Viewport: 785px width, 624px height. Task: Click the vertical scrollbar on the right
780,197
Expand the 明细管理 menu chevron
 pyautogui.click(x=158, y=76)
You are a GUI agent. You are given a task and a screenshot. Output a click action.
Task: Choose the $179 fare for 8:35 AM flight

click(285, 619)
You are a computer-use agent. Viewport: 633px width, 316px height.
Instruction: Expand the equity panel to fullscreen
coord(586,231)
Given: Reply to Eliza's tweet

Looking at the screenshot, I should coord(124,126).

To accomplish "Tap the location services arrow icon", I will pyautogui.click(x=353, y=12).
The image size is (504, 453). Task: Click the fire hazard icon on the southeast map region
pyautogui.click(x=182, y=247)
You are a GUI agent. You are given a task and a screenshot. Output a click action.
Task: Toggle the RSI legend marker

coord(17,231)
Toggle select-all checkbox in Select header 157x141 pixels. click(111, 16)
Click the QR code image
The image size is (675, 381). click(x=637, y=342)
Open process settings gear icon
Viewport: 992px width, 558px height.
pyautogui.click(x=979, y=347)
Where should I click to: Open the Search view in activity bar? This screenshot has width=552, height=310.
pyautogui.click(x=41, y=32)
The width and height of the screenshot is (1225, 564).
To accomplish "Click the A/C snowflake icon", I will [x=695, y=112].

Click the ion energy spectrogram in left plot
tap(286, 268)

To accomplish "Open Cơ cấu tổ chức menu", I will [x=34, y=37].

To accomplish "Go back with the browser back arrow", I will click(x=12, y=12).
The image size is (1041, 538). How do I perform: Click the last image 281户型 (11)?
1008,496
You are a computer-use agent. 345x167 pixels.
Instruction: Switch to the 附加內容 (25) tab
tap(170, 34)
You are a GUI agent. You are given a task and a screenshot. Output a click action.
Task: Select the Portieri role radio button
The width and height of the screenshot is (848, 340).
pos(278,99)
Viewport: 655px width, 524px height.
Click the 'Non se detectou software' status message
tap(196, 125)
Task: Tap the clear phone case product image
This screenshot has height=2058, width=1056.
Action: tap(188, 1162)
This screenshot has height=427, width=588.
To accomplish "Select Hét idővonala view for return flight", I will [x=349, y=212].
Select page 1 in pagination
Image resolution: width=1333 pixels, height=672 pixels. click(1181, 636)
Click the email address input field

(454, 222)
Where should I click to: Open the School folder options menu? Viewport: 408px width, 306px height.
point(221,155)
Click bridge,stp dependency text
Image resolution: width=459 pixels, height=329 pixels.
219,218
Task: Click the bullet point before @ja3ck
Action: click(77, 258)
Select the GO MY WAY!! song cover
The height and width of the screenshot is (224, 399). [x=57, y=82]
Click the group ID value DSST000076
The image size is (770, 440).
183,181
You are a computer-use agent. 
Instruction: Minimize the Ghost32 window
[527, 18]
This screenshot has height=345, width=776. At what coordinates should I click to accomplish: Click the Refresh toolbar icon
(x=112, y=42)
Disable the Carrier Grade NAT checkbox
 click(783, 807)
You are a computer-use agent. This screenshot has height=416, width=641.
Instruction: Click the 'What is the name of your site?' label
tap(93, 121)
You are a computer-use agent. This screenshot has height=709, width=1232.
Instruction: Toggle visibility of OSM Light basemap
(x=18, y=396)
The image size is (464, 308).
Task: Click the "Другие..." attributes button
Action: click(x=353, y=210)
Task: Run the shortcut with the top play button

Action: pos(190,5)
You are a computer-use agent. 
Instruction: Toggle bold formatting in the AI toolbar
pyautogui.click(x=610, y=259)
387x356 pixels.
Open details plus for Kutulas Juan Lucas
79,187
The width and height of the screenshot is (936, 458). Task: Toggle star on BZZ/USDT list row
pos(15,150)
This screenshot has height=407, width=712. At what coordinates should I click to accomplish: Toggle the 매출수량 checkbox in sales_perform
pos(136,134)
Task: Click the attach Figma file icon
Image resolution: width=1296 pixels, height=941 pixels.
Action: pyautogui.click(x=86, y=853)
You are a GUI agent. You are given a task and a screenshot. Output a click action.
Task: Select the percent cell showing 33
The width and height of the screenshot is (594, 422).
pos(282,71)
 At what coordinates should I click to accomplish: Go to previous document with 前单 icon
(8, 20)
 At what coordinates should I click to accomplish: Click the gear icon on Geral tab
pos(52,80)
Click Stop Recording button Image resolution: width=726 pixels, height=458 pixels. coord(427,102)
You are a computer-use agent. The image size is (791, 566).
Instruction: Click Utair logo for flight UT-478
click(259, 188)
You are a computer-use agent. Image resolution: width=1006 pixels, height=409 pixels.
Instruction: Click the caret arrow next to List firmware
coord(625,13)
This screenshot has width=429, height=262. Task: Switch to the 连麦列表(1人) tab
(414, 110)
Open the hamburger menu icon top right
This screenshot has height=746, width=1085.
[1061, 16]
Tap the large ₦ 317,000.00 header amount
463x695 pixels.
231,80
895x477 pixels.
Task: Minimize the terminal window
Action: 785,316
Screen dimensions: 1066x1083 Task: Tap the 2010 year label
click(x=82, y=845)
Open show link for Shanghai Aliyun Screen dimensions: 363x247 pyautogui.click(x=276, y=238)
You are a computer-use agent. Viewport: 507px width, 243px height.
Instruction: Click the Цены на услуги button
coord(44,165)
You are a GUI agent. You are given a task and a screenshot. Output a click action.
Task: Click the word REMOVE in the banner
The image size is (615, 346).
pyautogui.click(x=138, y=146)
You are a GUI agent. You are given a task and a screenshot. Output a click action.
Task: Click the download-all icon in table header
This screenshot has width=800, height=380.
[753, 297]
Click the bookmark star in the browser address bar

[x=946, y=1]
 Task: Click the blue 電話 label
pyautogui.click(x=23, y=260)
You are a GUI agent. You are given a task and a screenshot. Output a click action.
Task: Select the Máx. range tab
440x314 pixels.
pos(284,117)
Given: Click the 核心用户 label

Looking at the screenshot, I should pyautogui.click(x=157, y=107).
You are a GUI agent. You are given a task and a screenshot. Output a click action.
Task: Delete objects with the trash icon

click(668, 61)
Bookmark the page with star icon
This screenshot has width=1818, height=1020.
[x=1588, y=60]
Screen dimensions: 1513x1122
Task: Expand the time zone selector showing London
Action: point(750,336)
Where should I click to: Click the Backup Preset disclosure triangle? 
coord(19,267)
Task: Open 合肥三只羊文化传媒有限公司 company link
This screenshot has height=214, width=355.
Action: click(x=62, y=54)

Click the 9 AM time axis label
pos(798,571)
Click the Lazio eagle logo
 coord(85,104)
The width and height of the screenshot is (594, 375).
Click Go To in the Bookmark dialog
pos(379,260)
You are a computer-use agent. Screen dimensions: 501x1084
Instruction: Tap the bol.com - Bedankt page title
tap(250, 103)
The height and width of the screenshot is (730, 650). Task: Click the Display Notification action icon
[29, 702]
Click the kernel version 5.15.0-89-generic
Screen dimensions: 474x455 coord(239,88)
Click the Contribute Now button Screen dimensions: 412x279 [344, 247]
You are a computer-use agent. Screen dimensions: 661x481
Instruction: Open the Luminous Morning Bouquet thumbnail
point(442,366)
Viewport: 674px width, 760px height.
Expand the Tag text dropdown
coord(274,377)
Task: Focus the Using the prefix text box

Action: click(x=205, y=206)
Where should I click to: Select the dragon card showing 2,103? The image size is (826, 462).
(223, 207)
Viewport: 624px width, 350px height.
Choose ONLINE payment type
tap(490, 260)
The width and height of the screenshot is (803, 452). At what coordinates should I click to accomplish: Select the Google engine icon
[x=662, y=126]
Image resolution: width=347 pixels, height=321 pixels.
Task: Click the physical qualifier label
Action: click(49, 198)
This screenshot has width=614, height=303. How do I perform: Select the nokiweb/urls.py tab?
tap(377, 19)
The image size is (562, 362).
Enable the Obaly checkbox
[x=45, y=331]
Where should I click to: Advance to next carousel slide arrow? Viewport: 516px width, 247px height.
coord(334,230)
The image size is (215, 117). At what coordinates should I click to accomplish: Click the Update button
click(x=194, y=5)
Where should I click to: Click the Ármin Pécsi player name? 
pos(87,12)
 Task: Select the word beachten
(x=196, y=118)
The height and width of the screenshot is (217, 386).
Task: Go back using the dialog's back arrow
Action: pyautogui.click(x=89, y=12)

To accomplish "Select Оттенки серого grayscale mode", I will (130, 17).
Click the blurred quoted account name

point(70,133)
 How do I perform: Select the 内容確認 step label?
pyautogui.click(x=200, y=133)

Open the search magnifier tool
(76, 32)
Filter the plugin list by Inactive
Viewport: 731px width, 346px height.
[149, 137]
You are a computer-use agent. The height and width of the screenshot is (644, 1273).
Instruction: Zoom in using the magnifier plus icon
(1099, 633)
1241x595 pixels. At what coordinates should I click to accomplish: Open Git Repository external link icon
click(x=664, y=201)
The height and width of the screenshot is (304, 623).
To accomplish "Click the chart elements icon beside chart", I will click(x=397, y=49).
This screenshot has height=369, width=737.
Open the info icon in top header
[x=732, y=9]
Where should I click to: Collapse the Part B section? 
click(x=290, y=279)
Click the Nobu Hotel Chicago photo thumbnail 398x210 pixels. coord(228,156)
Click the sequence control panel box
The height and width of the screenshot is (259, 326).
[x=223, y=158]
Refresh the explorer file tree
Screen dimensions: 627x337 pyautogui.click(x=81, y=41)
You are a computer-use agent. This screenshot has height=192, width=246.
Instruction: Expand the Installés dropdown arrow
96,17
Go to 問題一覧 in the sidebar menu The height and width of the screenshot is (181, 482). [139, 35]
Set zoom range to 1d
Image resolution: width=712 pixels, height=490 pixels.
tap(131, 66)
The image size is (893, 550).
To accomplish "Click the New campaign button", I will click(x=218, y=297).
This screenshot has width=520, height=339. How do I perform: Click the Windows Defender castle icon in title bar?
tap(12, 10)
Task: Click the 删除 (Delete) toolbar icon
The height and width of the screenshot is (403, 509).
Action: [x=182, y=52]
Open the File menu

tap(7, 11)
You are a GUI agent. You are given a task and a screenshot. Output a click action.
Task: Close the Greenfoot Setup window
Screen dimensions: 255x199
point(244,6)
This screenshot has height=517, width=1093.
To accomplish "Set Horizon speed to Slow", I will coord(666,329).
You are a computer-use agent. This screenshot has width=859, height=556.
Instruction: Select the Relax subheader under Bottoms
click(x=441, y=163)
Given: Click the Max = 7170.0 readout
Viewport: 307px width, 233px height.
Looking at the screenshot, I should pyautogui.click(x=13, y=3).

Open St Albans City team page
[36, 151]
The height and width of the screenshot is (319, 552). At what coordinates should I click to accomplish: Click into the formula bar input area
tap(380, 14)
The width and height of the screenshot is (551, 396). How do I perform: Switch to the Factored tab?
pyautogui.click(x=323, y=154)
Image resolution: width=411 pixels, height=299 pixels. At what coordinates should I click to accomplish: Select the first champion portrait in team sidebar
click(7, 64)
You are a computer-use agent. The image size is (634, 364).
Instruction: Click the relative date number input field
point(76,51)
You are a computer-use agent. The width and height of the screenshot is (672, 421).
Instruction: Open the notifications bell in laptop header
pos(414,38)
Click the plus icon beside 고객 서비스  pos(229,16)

◆ **Action item**:
Start with the line above that contains "Open details plus for Kutulas Juan Lucas" and end with the line that contains "Tap the large ₦ 317,000.00 header amount". Write out those lines exactly, and only those.

◆ **Reply**:
Open details plus for Kutulas Juan Lucas
79,187
The width and height of the screenshot is (936, 458). Task: Toggle star on BZZ/USDT list row
pos(15,150)
This screenshot has height=407, width=712. At what coordinates should I click to accomplish: Toggle the 매출수량 checkbox in sales_perform
pos(136,134)
Task: Click the attach Figma file icon
Image resolution: width=1296 pixels, height=941 pixels.
Action: pyautogui.click(x=86, y=853)
You are a GUI agent. You are given a task and a screenshot. Output a click action.
Task: Select the percent cell showing 33
The width and height of the screenshot is (594, 422).
pos(282,71)
 At what coordinates should I click to accomplish: Go to previous document with 前单 icon
(8, 20)
 At what coordinates should I click to accomplish: Click the gear icon on Geral tab
pos(52,80)
Click Stop Recording button Image resolution: width=726 pixels, height=458 pixels. coord(427,102)
You are a computer-use agent. The image size is (791, 566).
Instruction: Click Utair logo for flight UT-478
click(259, 188)
You are a computer-use agent. Image resolution: width=1006 pixels, height=409 pixels.
Instruction: Click the caret arrow next to List firmware
coord(625,13)
This screenshot has width=429, height=262. Task: Switch to the 连麦列表(1人) tab
(414, 110)
Open the hamburger menu icon top right
This screenshot has height=746, width=1085.
[1061, 16]
Tap the large ₦ 317,000.00 header amount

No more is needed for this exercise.